37個批次花椒樣品的6個麻味素質量分數波動較大。與其他來源的花椒對比，頂壇花椒樣品的總麻味素含量總體呈現較高的水平。因為其他來源花椒的樣品數量太少，難以進行更全面對比，但也從側面說明頂壇花椒確實具備了麻味重的特色。

對兩種頂壇花椒產品指紋圖譜共有峰的結構確認結果指出，構成兩種產品的麻味組成成分大部分相同，但不同成分的相對含量有差別。由對照指紋譜圖可以看出，冷凍干燥的頂壇花椒與新鮮花椒的麻味組成基本一致，其中羥基-α-山椒素的含量明顯高于自然曬干花椒中的含量。33個批次的頂壇花椒麻味素含量測定結果也顯示，羥基-α-山椒素是大多數花椒的主要麻味成分，含量最高。冷凍干燥頂壇花椒不同批次樣品中，羥基-α-山椒素的相對含量測定也高于曬干頂壇花椒，但羥基-β-山椒素的相對含量明顯低于曬干品。頂壇花椒曬干或烘干過程中的光照(或加熱)導致的不飽和脂肪酸酰胺中順勢構型雙鍵轉變為熱力學更穩定的全反式結構，使得曬干頂壇花椒中羥基-α-山椒素比重下降，羥基-β-山椒素增加。花椒中極性較小的γ-山椒素的麻味強度最大，山椒素氧化后得到的極性較大的羥基-山椒素，麻味強度減弱，并且不同羥基-山椒素的麻味強度差異也較大，如羥基-α-山椒素的麻味強度閾值比羥基-β-山椒素低1倍以上。溫和的冷凍干燥處理方法，使得凍干頂壇花椒產品中麻味強度最大的γ-山椒素得以保留，并成為其指紋圖譜中的重要指標，這可能也是新鮮花椒或凍干花椒比曬干品麻味大的原理。

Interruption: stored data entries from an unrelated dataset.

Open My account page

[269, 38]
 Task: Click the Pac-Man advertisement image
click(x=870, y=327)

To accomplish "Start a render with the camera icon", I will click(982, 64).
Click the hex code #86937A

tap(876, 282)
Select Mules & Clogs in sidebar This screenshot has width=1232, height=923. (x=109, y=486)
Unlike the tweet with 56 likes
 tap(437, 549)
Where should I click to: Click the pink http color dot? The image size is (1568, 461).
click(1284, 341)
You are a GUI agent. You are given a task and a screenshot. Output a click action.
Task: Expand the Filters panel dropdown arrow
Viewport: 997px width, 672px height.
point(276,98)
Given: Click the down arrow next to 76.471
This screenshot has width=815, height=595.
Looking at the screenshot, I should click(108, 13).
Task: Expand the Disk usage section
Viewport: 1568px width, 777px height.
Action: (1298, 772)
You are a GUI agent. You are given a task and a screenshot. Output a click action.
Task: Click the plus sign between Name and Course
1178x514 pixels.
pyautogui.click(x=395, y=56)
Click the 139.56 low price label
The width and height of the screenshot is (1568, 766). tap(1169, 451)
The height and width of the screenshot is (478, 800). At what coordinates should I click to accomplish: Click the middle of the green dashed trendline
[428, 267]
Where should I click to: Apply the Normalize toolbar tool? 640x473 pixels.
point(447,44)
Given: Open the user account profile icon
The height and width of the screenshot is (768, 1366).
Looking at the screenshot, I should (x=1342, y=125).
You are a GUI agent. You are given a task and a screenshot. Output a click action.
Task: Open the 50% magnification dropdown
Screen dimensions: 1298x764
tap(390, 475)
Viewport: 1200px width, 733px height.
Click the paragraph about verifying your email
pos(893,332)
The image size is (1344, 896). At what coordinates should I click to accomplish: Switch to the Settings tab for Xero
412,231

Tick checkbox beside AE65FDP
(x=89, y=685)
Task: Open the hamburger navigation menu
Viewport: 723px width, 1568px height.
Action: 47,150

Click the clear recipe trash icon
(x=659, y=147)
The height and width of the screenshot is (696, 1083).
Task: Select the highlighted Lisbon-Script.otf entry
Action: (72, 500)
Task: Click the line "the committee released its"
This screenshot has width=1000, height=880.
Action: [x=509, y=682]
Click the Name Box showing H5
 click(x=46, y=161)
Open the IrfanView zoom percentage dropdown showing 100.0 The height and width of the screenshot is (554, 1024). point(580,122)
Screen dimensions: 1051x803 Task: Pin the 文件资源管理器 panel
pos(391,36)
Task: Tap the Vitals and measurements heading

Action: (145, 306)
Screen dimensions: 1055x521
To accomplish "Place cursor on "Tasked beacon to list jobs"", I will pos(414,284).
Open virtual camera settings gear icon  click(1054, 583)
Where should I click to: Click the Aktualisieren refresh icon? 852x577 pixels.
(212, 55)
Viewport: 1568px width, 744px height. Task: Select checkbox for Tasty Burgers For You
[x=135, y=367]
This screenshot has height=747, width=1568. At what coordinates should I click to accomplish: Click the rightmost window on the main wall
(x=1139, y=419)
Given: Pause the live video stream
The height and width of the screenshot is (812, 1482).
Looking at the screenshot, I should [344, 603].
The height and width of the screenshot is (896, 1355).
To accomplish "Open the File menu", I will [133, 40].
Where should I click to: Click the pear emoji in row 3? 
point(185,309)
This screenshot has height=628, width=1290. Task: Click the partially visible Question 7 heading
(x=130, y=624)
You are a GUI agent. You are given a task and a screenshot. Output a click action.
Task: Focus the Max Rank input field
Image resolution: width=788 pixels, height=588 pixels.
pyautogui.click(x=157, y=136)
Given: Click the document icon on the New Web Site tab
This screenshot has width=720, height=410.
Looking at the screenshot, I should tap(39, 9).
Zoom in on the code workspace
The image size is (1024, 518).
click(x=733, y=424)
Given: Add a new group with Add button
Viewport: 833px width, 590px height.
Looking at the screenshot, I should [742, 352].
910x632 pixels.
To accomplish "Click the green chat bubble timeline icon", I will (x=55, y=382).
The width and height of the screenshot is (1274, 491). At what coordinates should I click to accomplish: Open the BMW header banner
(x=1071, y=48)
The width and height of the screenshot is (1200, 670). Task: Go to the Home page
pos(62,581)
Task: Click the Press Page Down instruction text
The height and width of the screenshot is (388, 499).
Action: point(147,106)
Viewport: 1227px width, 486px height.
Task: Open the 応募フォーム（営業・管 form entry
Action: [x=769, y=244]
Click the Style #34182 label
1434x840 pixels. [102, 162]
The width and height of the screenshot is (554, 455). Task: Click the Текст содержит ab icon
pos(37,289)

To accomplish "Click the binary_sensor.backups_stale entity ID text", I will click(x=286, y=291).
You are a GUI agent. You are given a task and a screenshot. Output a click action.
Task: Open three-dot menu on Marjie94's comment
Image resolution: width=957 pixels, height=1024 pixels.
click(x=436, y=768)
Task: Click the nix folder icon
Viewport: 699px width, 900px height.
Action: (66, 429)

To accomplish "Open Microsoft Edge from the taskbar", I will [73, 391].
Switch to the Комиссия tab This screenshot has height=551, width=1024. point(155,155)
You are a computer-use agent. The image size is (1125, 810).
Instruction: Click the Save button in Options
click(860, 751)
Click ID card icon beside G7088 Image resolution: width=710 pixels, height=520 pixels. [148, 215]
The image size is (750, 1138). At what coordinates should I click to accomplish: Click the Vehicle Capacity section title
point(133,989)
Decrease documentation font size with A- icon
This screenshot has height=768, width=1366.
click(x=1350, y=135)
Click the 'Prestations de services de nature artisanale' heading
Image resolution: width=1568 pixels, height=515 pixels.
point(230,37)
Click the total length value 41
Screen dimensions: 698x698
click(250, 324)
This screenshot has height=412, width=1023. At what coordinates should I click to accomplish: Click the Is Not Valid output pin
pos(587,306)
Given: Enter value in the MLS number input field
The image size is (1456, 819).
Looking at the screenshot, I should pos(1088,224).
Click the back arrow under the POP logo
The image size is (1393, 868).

本研究提示了花椒生產中采用不同的干燥方法，可以影響其麻味素的組成特征。因而在花椒產品開發和生產中，需要關注麻味成分結構轉化和含量變化，如作為調味品的花椒產品，保持麻味更強的羥基-α-山椒素和γ-山椒素的含量，這將有利于保持頂壇花椒產品“麻味重、香味濃”的品質特征，則需要對新鮮花椒采摘后的干燥方法和過程進行合理控制。冷凍干燥方法可以得到與新鮮花椒產品類似的風味特征，但成本較高，曬干或烘干會導致高強度麻味組分含量的降低，但生產成本更低。同時，HPLC指紋圖譜不僅可以有效地區分不同干燥方法得到的頂壇花椒產品，作為產品質量控制的重要手段，同時基于頂壇花椒與其他植物來源花椒HPLC指紋圖譜共有峰特征的差異，還可以作為頂壇花椒地理標志產品的判別。